Exercise details. Extract each row that contains the string "width" and reproduce those rows in full.

== == ==

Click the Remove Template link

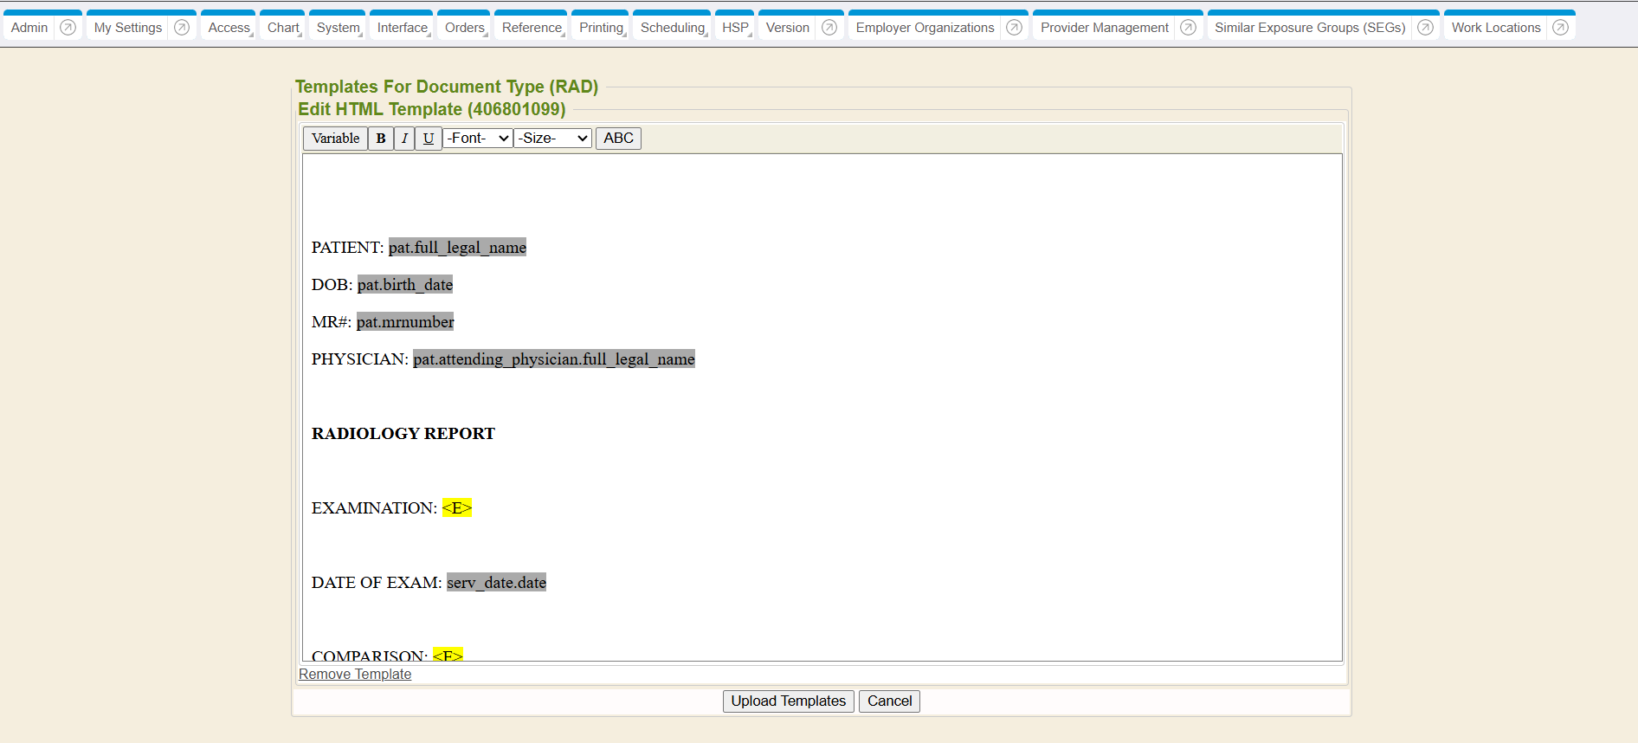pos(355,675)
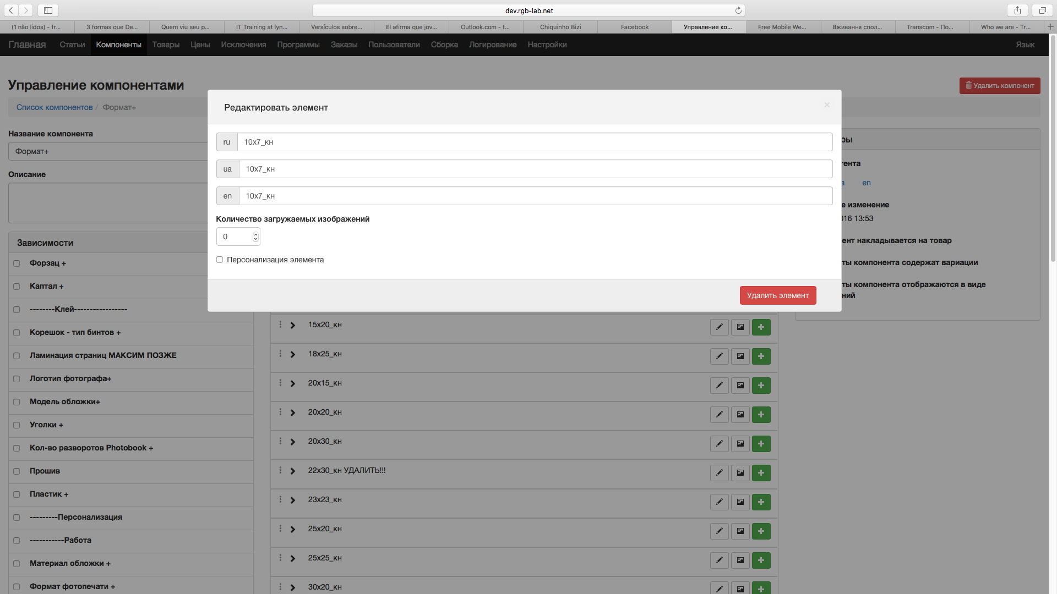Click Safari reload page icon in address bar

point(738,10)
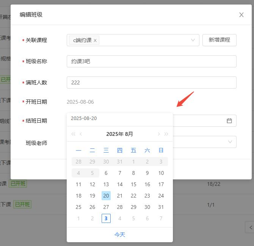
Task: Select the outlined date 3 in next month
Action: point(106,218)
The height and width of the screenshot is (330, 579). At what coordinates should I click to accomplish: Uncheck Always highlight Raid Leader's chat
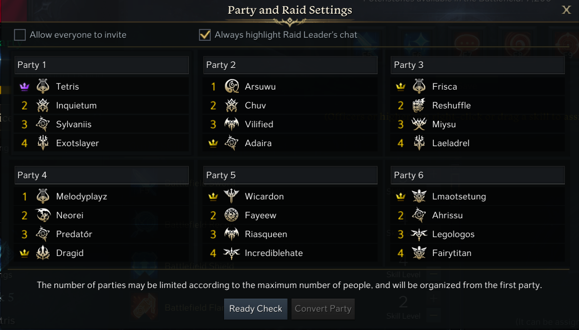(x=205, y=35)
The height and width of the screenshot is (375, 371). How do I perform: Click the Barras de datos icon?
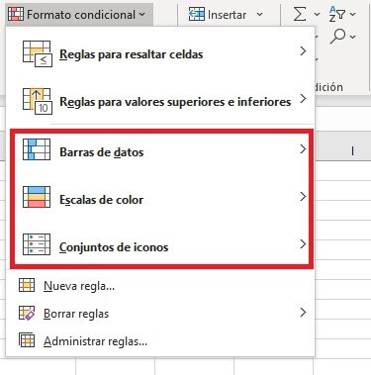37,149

== == ==

Answer to the task.
The height and width of the screenshot is (330, 579). At what coordinates should I click to accomplish: Uncheck Always highlight Raid Leader's chat
The height and width of the screenshot is (375, 371). How do I perform: Click the Barras de datos icon?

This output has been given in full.